Advanced Characterization-Informed Framework and Quantitative Insight to Irradiated Annular U-10Zr Metallic Fuels

TL;DR

This paper introduces a new characterization workflow for irradiated U-10Zr metallic nuclear fuels, providing detailed quantitative insights into microstructure evolution, fission gas behavior, and lanthanide distribution, enhancing understanding of fuel performance.

Contribution

It presents a novel integrated framework combining advanced post-irradiation examination techniques with data analysis to quantify microstructural changes in irradiated U-10Zr fuels.

Findings

Identification of Zr-bearing secondary phases and their ratios.

Quantitative comparison of fission gas bubble distributions.

Evaluation of lanthanide transport through connected bubbles.

Abstract

U-10Zr-based metallic nuclear fuel is a promising fuel candidate for next-generation sodium-cooled fast reactors.The research experience of the Idaho National Laboratory for this type of fuel dates back to the 1960s.

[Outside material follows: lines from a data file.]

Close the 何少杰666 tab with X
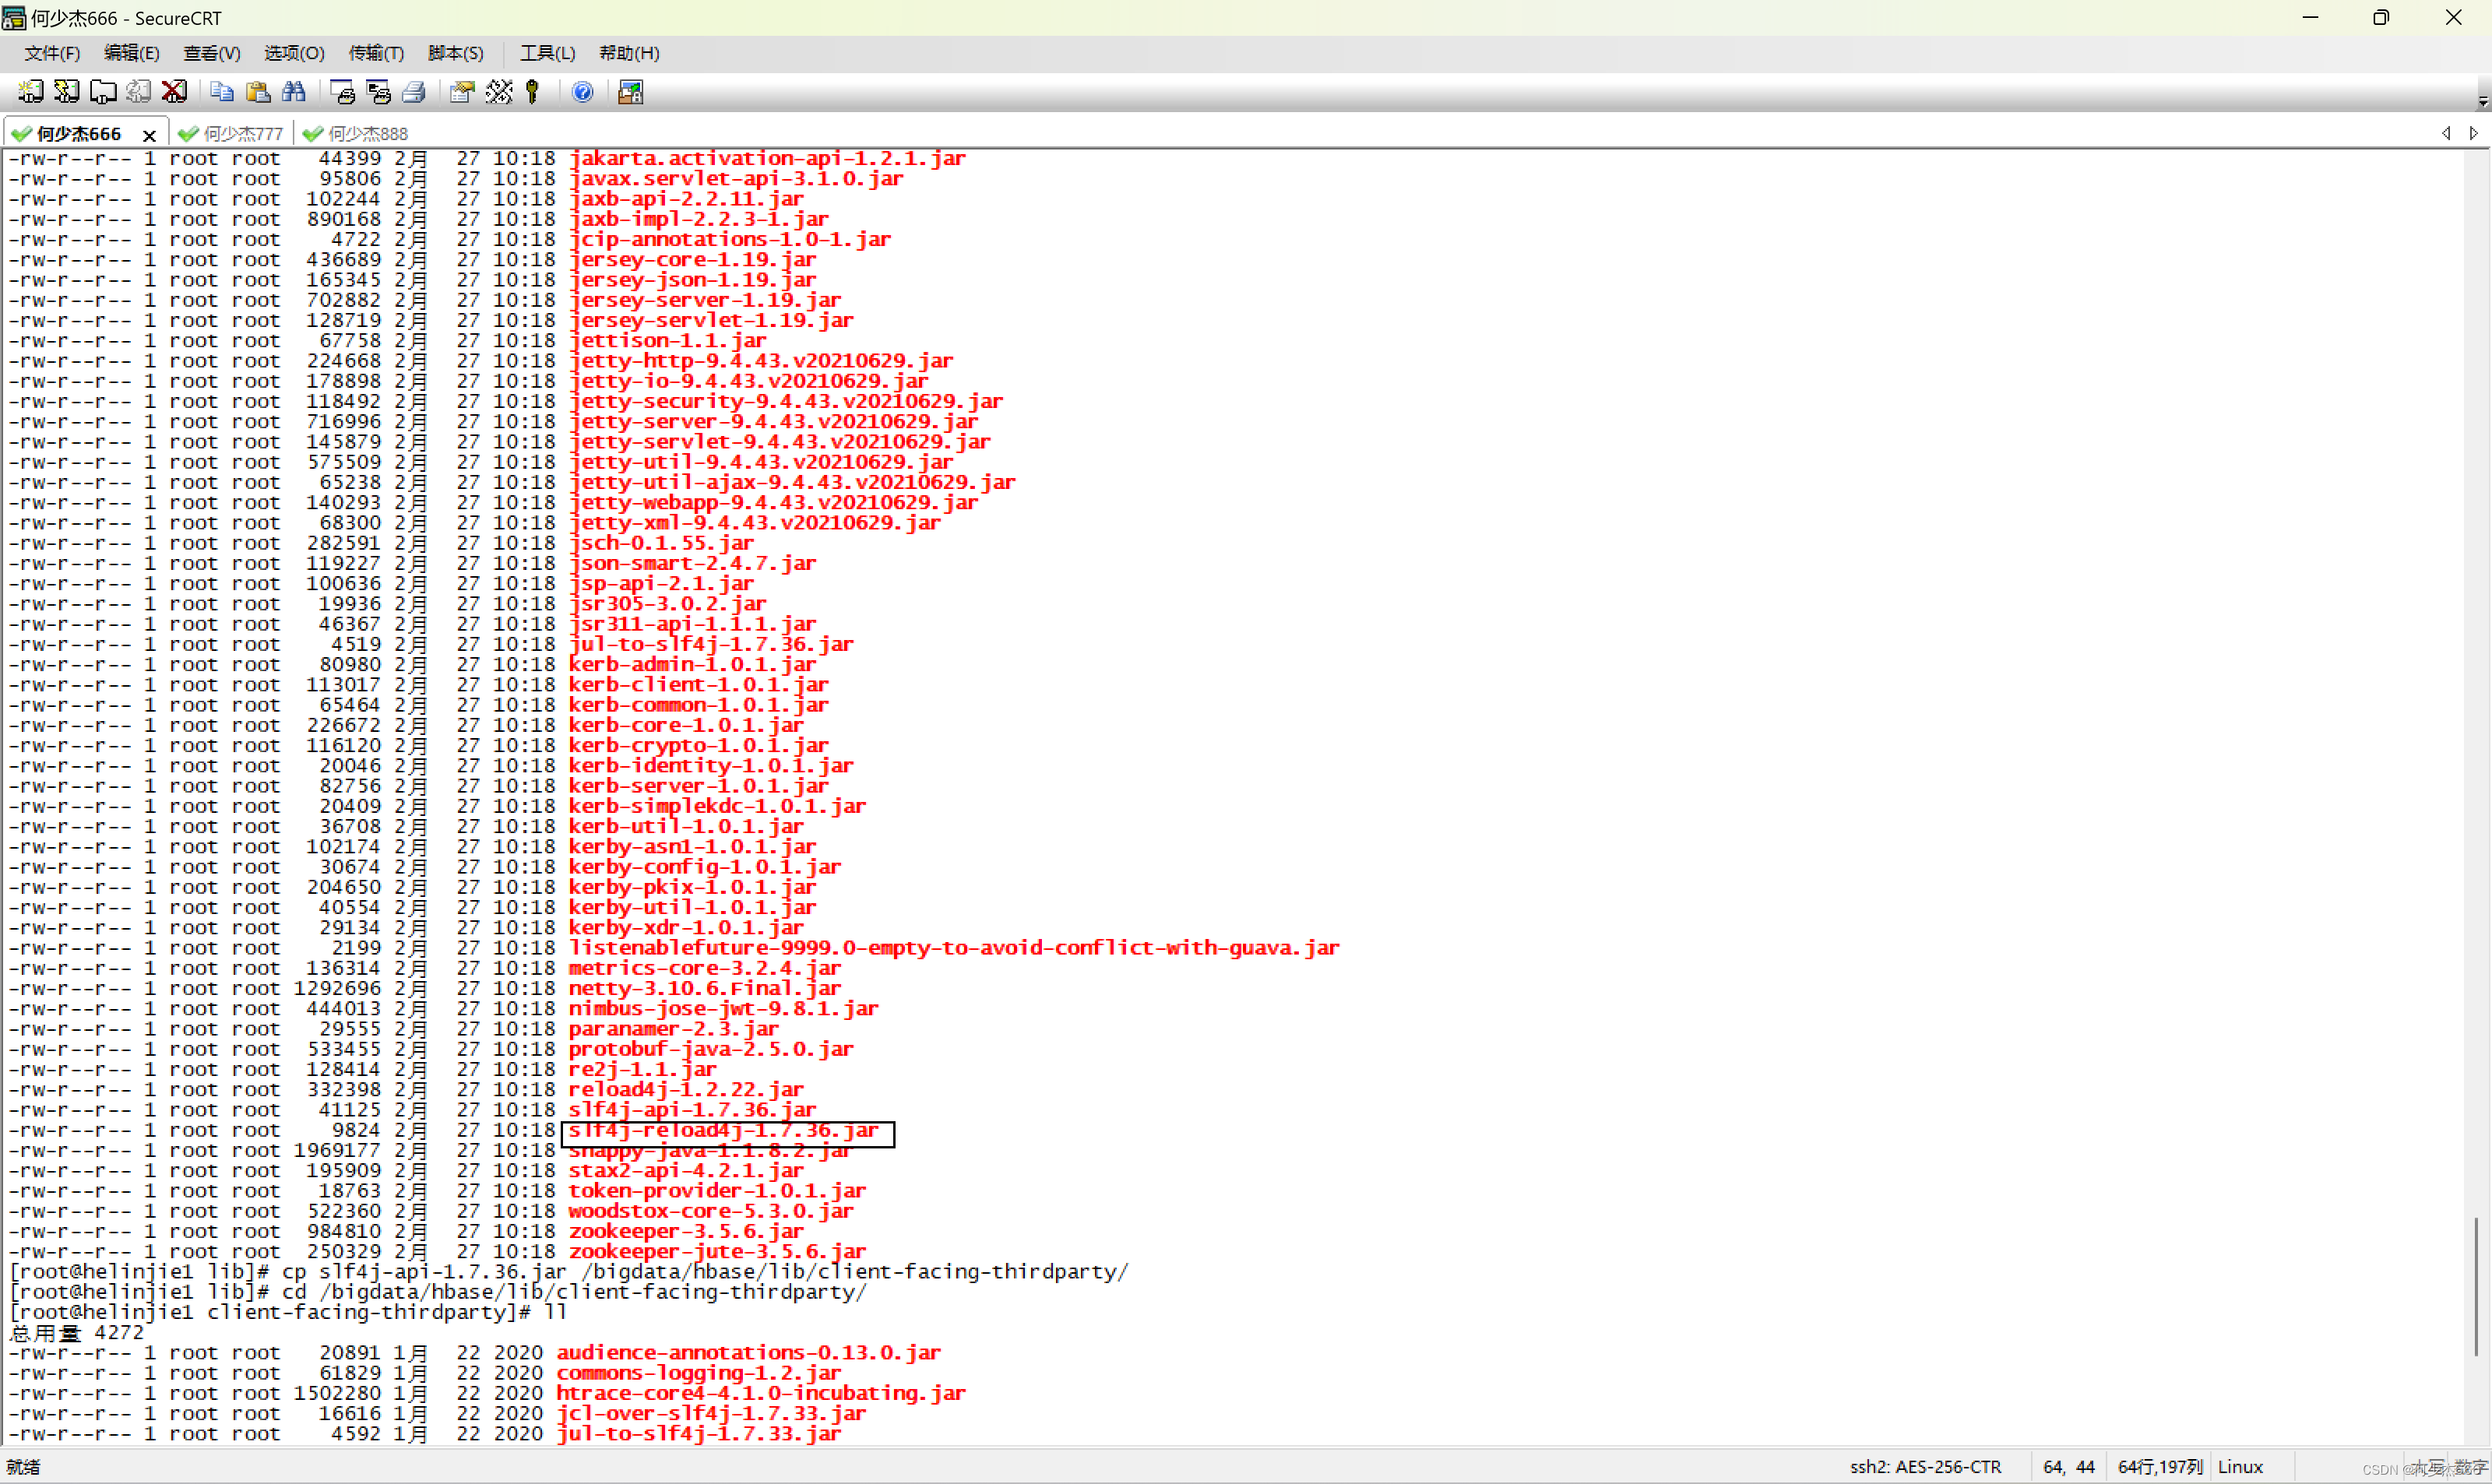 tap(149, 135)
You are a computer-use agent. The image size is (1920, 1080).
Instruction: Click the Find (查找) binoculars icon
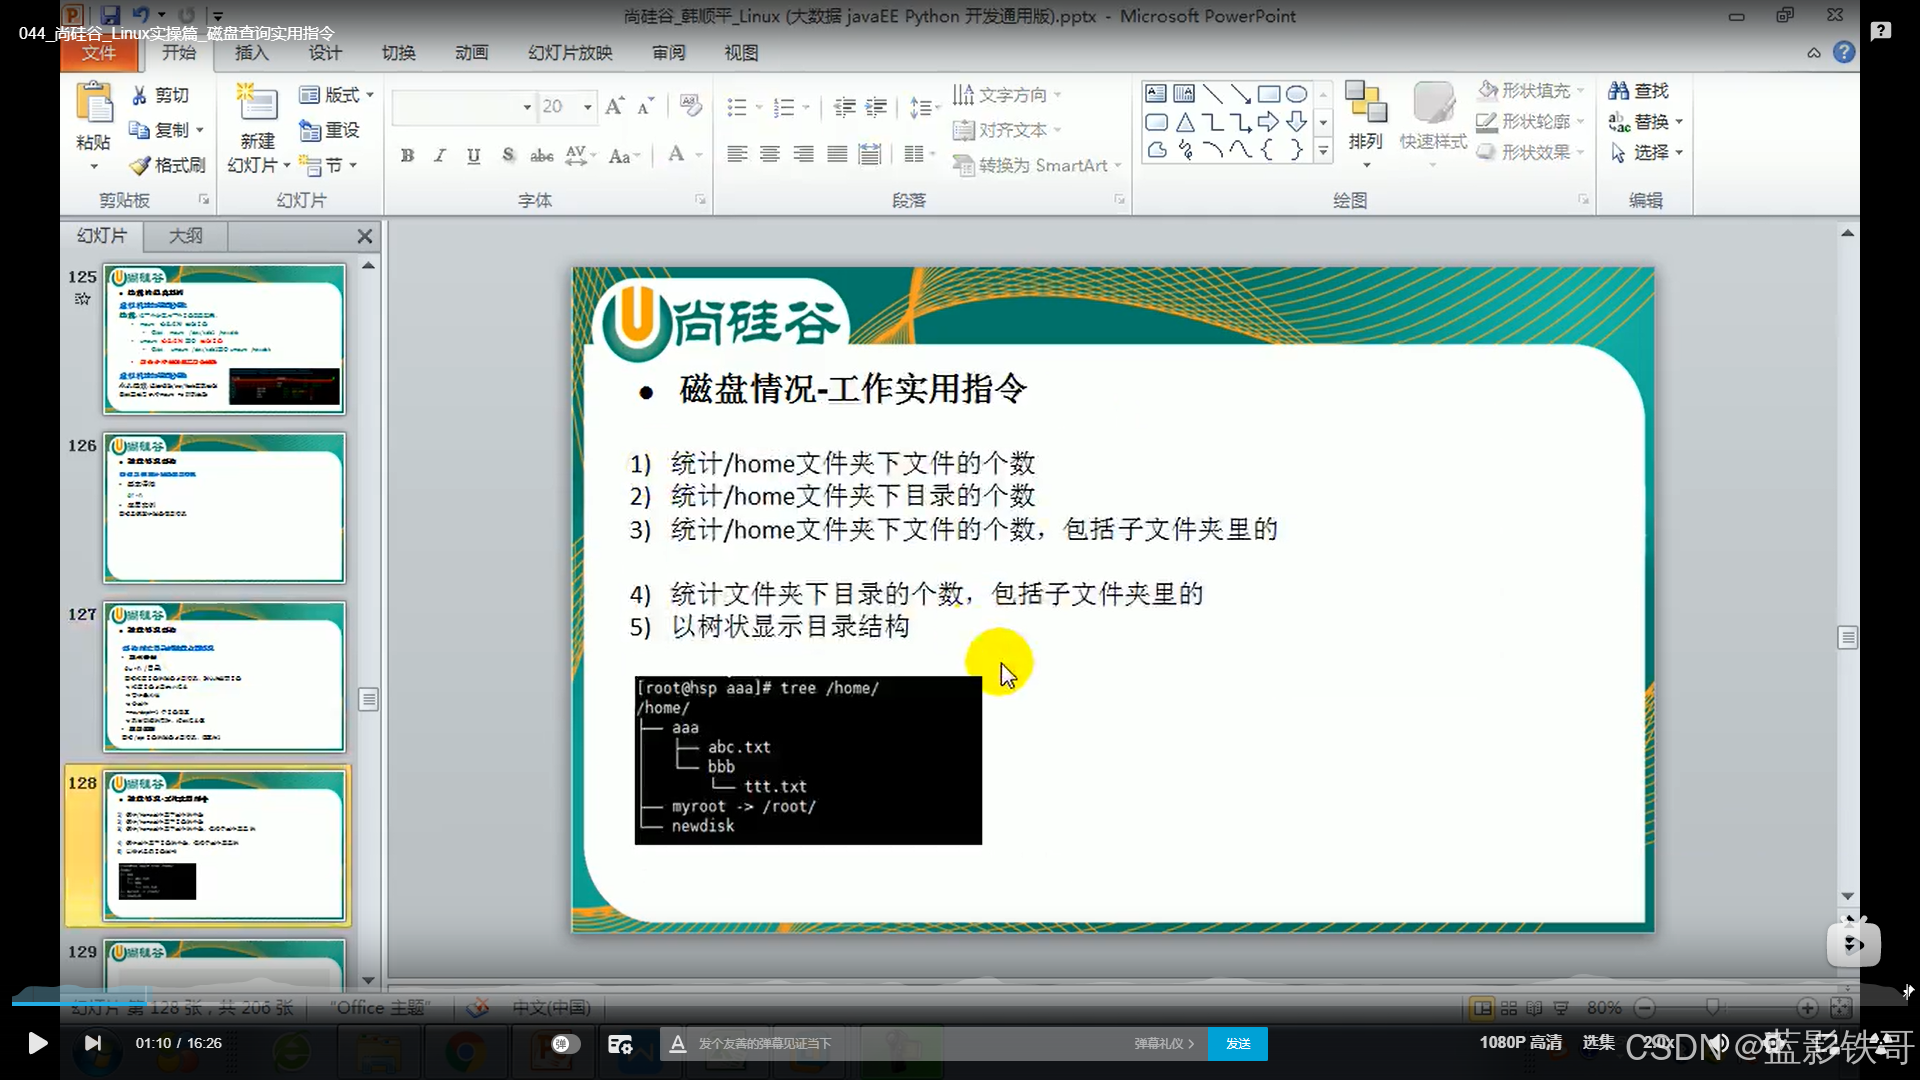tap(1618, 91)
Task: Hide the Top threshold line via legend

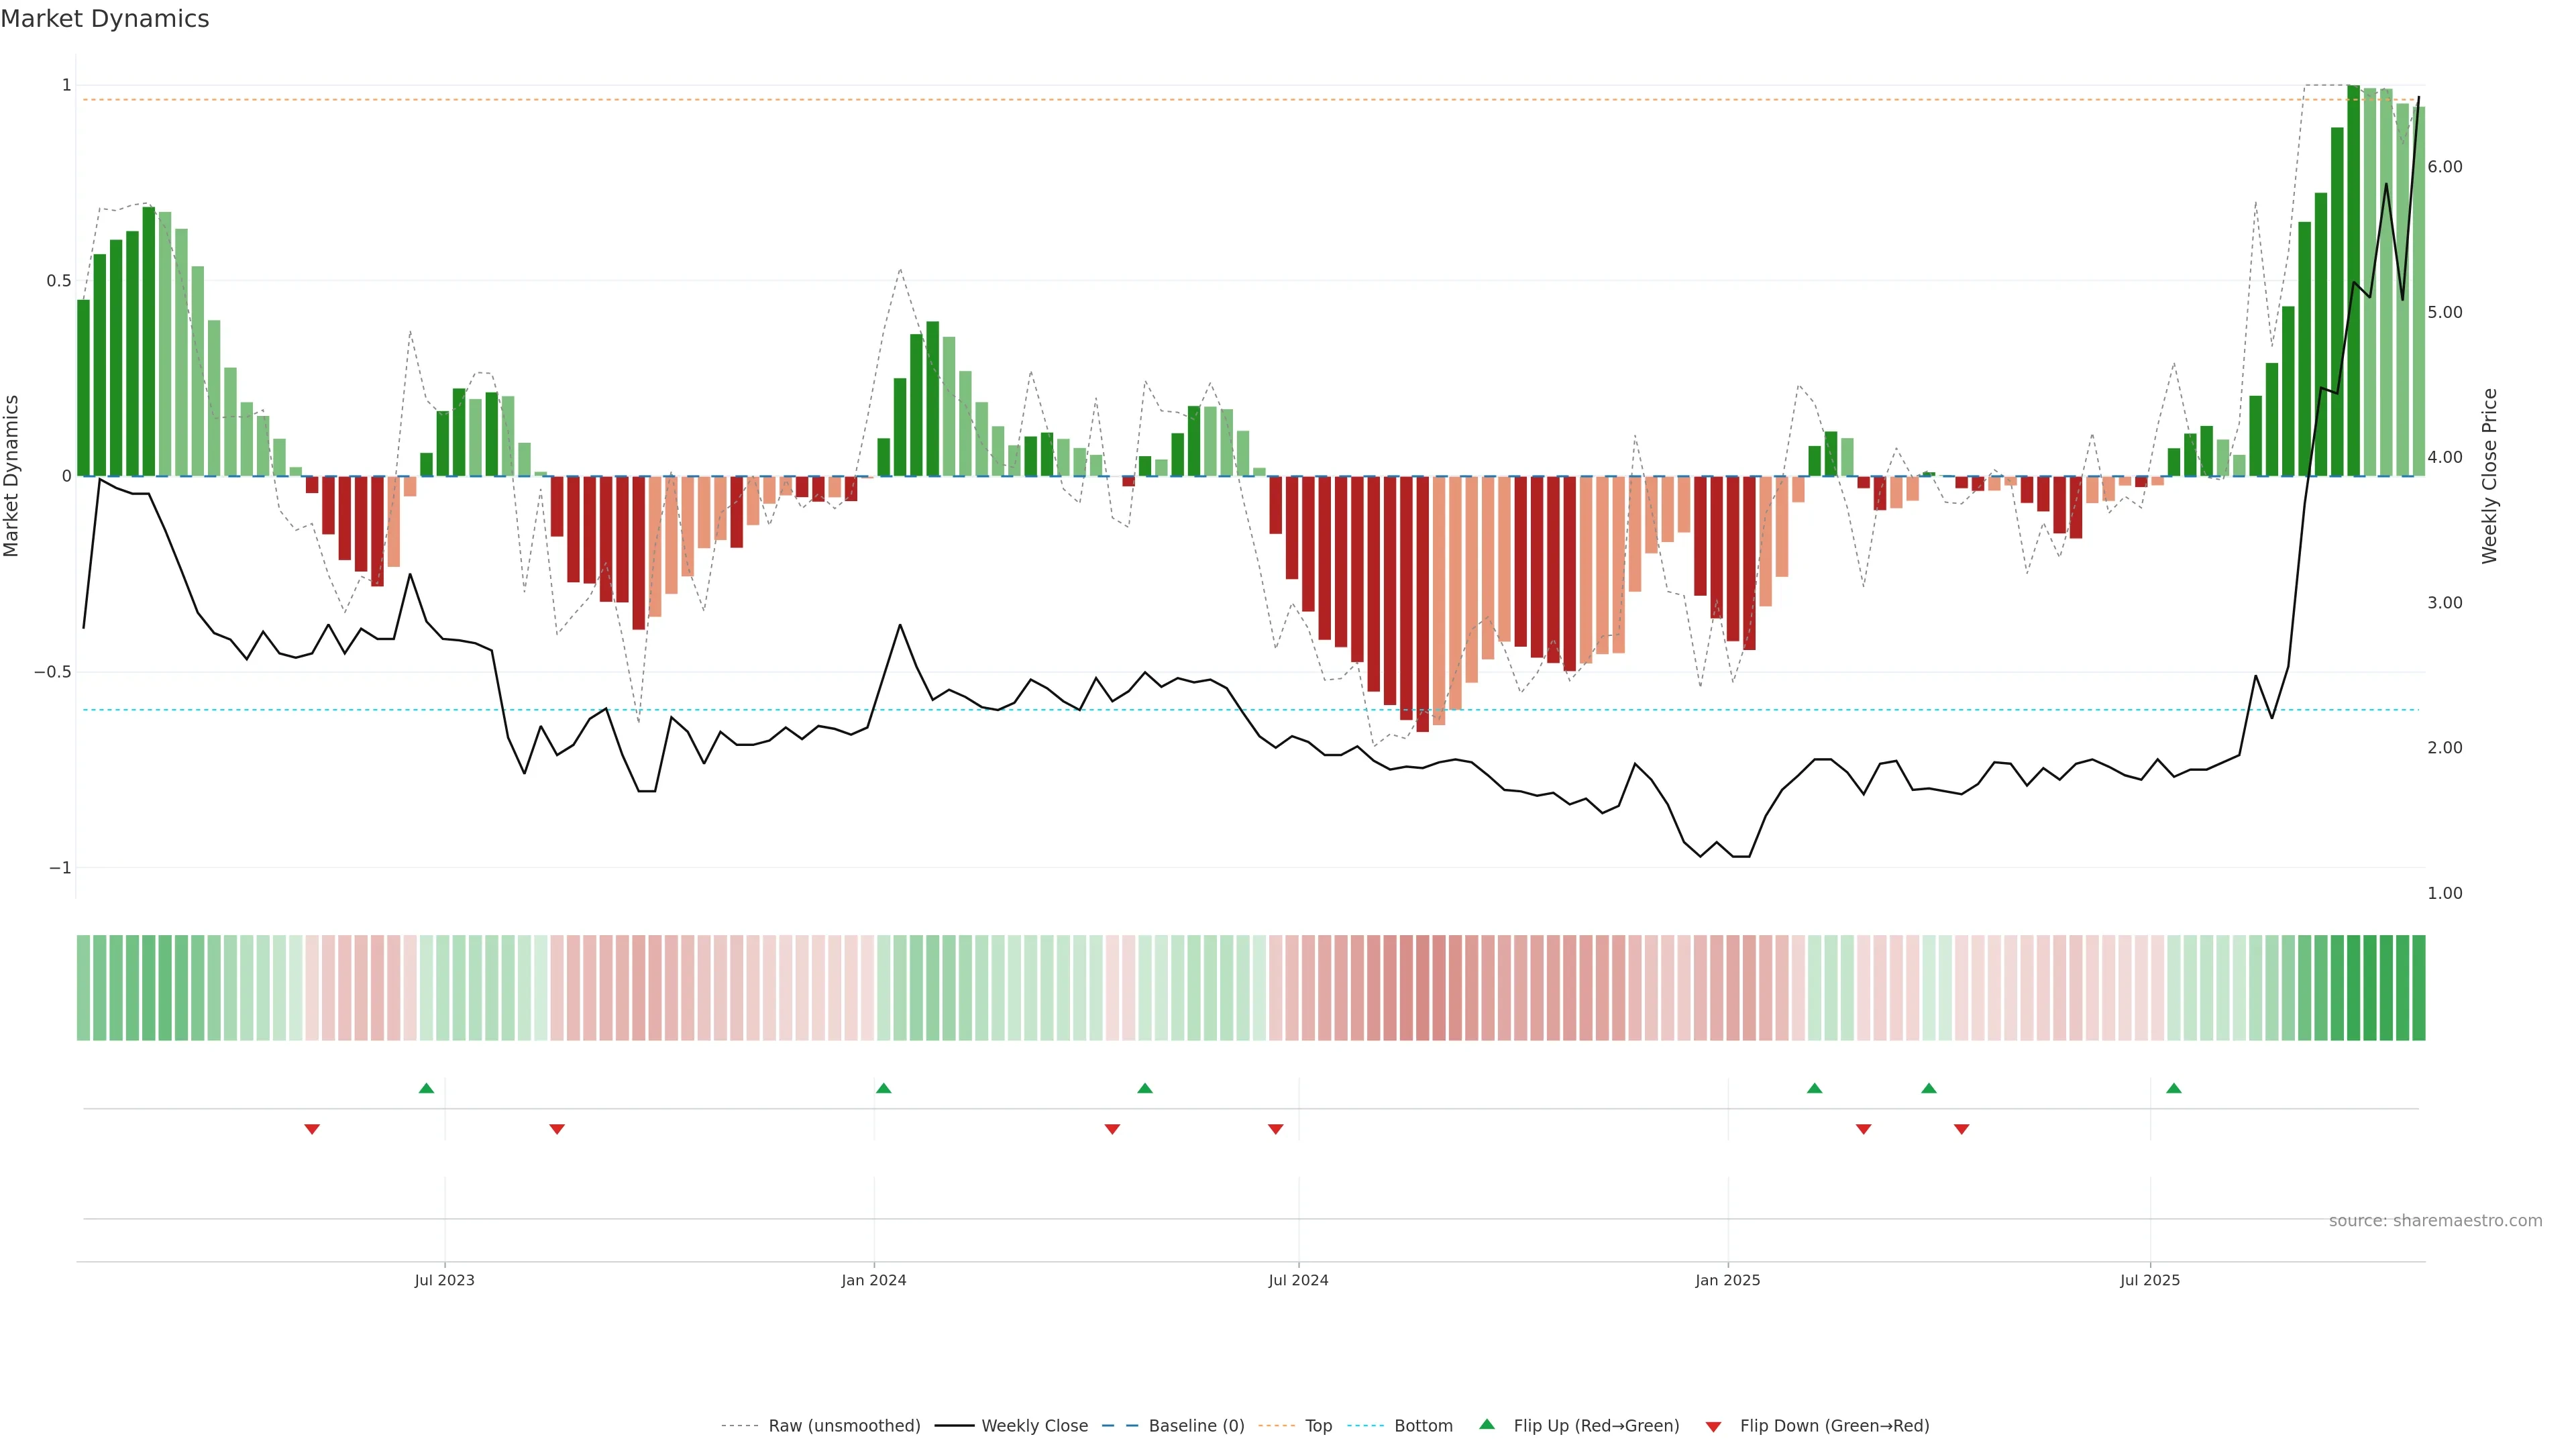Action: [x=1318, y=1426]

Idaho National Laboratory researchers have accumulated a considerable amount of experience and knowledge regarding fuel performance at the engineering scale. The limitation of advanced characterization and lack of proper data analysis tools prevented a mechanistic understanding of fuel microstructure evolution and properties degradation during irradiation. This paper proposed a new workflow, coupled with domain knowledge obtained by advanced post-irradiation examination methods, to provide unprecedented and quantified insights into the fission gas bubbles and pores, and lanthanide distribution in an annular fuel irradiated in the Advanced Test Reactor. In the study, researchers identify and confirm that the Zr-bearing secondary phases exist and generate the quantitative ratios of seven microstructures along the thermal gradient. Moreover, the distributions of fission gas bubbles on two samples of U-10Zr advanced fuels were quantitatively compared. Conclusive findings were obtained and allowed for evaluation of the lanthanide transportation through connected bubbles based on approximately 67,000 fission gas bubbles of the two advanced samples.